Cleopatra’s Dagger by Carole Lawrence a Book Review

An ARC copy of this book was provided to me in exchange for my honest review. All thoughts are my own.

Rating: 5 out of 5.

A historical journey back in time and a period that I adore reading about. Taking place in the 1880’s during a time when New York City was still taking in new populations, struggling immensely with poverty and classism, we get a peek into the life of Elizabeth van den Broek. She comes from a well-to-do family with money and means. But her aspirations look beyond that of her position in society and attending social parties.
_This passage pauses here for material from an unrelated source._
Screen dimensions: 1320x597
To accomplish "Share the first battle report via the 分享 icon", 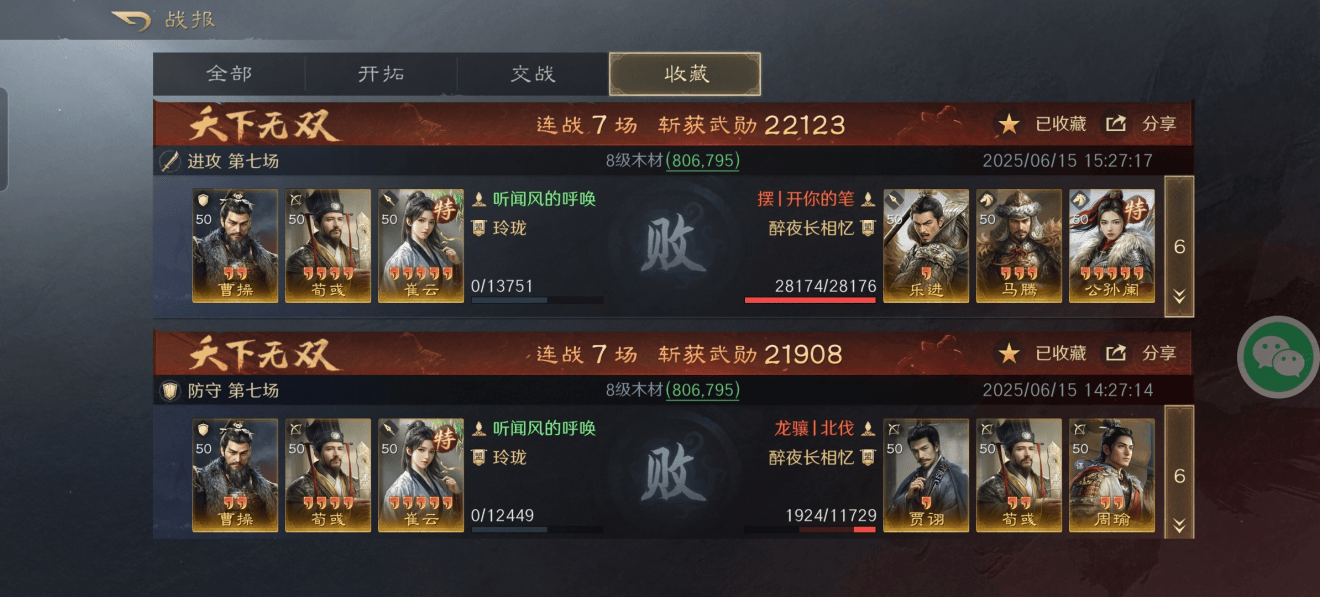I will [x=1116, y=124].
She would rather spend her time writing, reporting the news and ultimately investigating a very disturbing serial killer.
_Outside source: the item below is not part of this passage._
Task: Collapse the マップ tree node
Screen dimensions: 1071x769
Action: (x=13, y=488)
Portrayed as the first female reporter for The Herald, she is making waves in the community of men she is surrounded by at the paper. Not only is she a woman, she seems to be unapproachable. But Elizabeth is a very unique individual that sees people by their character rather than their class. Sometimes, putting herself into very dangerous settings because she tends to see the human side of people and can lose sight of how much she stands out in certain settings.

While this story revolves around the investigation of a serial killer utilizing ancient Egyptian themes, I found myself drawn to the people in this story. Every single one of them. Carole Lawrence does an amazing job of describing each and every character in a way that made me just as inquisitive about them as Elizabeth herself was. It was very easy to put myself into Elizabeth’s mindset and view the characters and activity as she did.

Lawrence also does a phenomenal job of exploring the darker themes to Elizabeth. Her infatuation with these murders and following it all the way through. Not only is she reporting on the events, but she is ultimately placing herself right into the action in a way that she seems to find thrilling. There is something in the middle of the book that happens to her, which seems to remain unresolved, but colors a lot of the way Elizabeth changes in her own understanding of herself and which I believe colors her longer term development and interest in more horrific content. This psychological exploration was fascinating and has me really hoping for another book with Elizabeth to see how she progresses.

I’ll also mention that the horror and thriller aspects of this story are not without pause. I found myself anxious throughout the entire thing as I awaited the inevitable events.

This was a lovely read from start to finish and I’m looking into getting more books from this new-to-me author. I’d also like to mention that the book opens with a quote from Walt Whitman’s Crossing The Brooklyn Ferry which was a very important piece for me when I began my venture into literature.